Ne demek? Vesika kelimesi, Arapça'dan geçmiş dilimize. Belge demek. Türkçe bir yapım eki getirerek yeni bir kelime türetmişiz: vesikalık. Belgelik. Her vatandaşın ölmeden önce yapması gereken bir eylem: vesikalık çektirmek. Sınava girmeden, bir yere kaydolmadan, nüfus cüzdanı çıkartmadan önce herkese şart bir vesikalık. Amaç fotoğrafçılara para kazandırmak değil belli ki. Amaç neye benzediğimizi, gözümüzün iri mi çekik mi, burnumuzun kancalı mı kemerli mi, yanaklarımızın çıkık mı elma gibi mi olduğunu cümle aleme, devlet dairelerine, nüfus memurlarına, trafik polislerine kanıtlamak, "Ben buyum." demek.

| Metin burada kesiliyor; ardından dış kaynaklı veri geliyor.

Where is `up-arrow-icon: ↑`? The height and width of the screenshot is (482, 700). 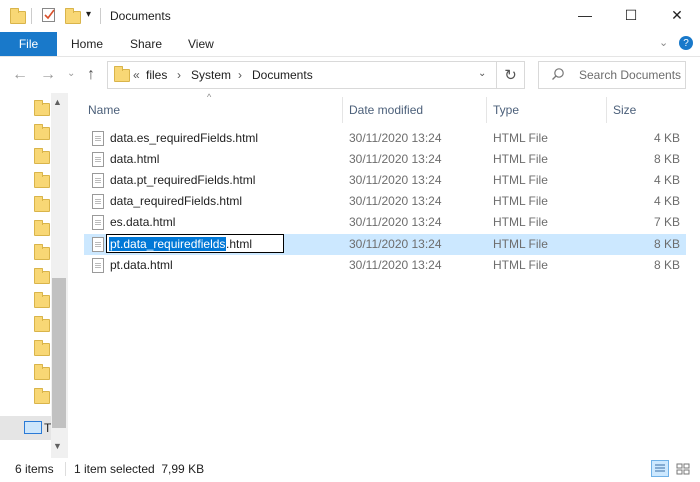 up-arrow-icon: ↑ is located at coordinates (91, 75). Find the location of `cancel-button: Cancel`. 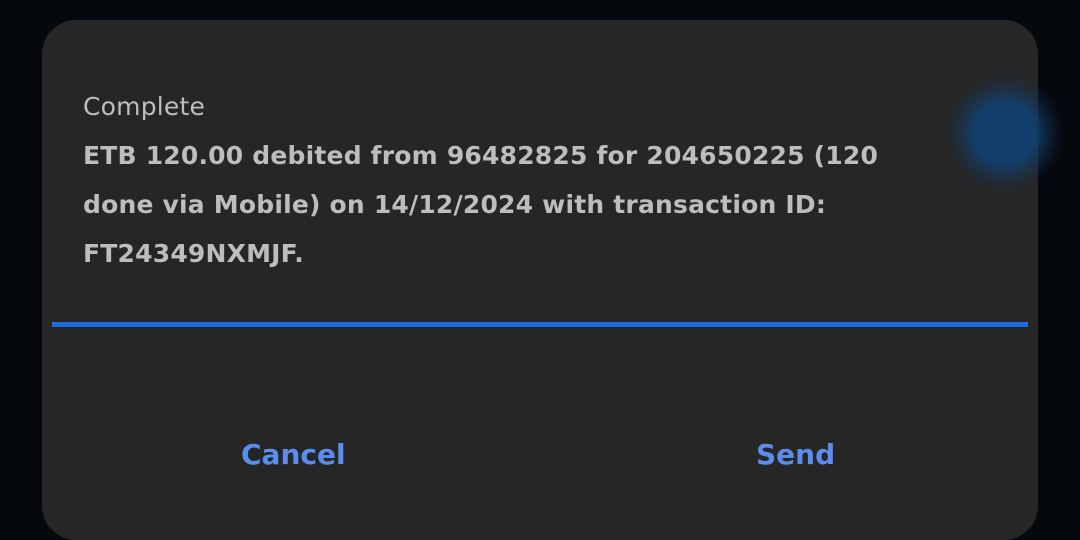

cancel-button: Cancel is located at coordinates (294, 455).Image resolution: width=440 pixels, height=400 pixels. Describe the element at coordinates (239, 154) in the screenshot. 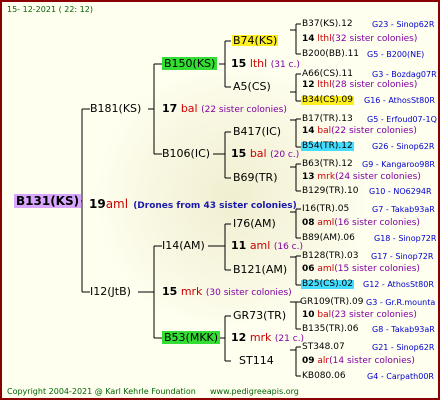

I see `sd-num: 15` at that location.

Peki vesikalıklar neden hep aynıdır? Yani neden baş hep hafif aşağı ve yana yatırılır? Ve en önemlisi, fotoğrafçı neden hep bize "Hafiften gülümser misin?" diye sorar. Evet, soru bu. Neden gülümsememiz istenir? Üzgün olsak, somurtuyor olsak, hıçkırıyor olsak ne fark eder ki fotoğrafçı için? Ya da olay iyi insan algısı yaratmak mıdır? İyi insanlar hep gülümser mi? Müşteri yakınını kaybetmiş, bütünlemeye kalmış, uykusunu alamamış, migreni tutmuş ya da evden çıkarken ocağın altını açık unutmuş olamaz mı? Belki de bir puanla takdiri kaçırmıştır, kim bilir?
Velhasıl, uzunca bir süre daha gülümsemeyen vesikalık göremeyeceğiz gibi görünüyor. Neyse bari, vesikalıklarınız yüzünüze yansısın. Benim de ehliyet için vesikalık çektirmem gerekiyor, hoşça kalın. "Hafiften gülümser misin?". Klik, flaş!